Along with Humane Society International, we hosted a side event at the conference focused on how plant-based protein can significantly reduce greenhouse gas emissions.
Side-events such as these are vital in allowing us to build our public profile in the climate policy area, learn how to build influence, and evolve our messaging for this type of forum.
A collaborative event
At the event, our CEO Steve McIvor highlighted the suffering of billions of animals trapped in intensive factory farms and the untold damage this causes to animals, human health, biodiversity, workers, and the planet.
Nithi Nesadurai, representing Climate Action Network Southeast Asia, outlined how Asia can play a role in disrupting current unsustainable and climate-damaging industrial animal agriculture systems that harm animals.

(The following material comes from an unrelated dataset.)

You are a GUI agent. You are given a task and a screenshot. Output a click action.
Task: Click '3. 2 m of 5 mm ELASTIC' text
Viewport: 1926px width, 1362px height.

He also launched the Asia Just Protein Transition communique – the outcome of our virtual summit last March, which brought together 60 different civil society organizations.
Stephanie Maw, representing Humane Society International, highlighted how the global food system produces approximately one-third of global greenhouse gas emissions. She shared results from the IPCC’s recent report, which shows a shift towards plant-based diets is a key pathway to substantial decreases in greenhouse gas emissions.
This event boosted our profile and gave us an opportunity to speak with government representatives leading up to COP27 and beyond.
A call for a plant-based pledge
The event concluded with an urgent call for global leaders to commit to transition to more plant-based food systems through tools such as procurement, national dietary guidelines, re-directing subsidies, and ending industrial systems of farming.
Not only are billions of farm animals suffering in these systems, but countless wild animals also have their habitats destroyed by the animal feed trade that props up the cruel factory farming system. Animals are also increasingly the victims of climate change – being caught up in natural disasters caused by climate change and suffering from heat stress and other illnesses.
Canada's plan to tackle climate change must include animal agriculture
In the past several years, Canada has taken steps to promote a more plant-based food system. For example, Canada’s food guide emphasizes plant-based eating, but much more must be done to help curb climate change.
In order to meet our national GHG emission reduction targets, Canada must follow the lead of countries like Denmark and include targets for animal agriculture.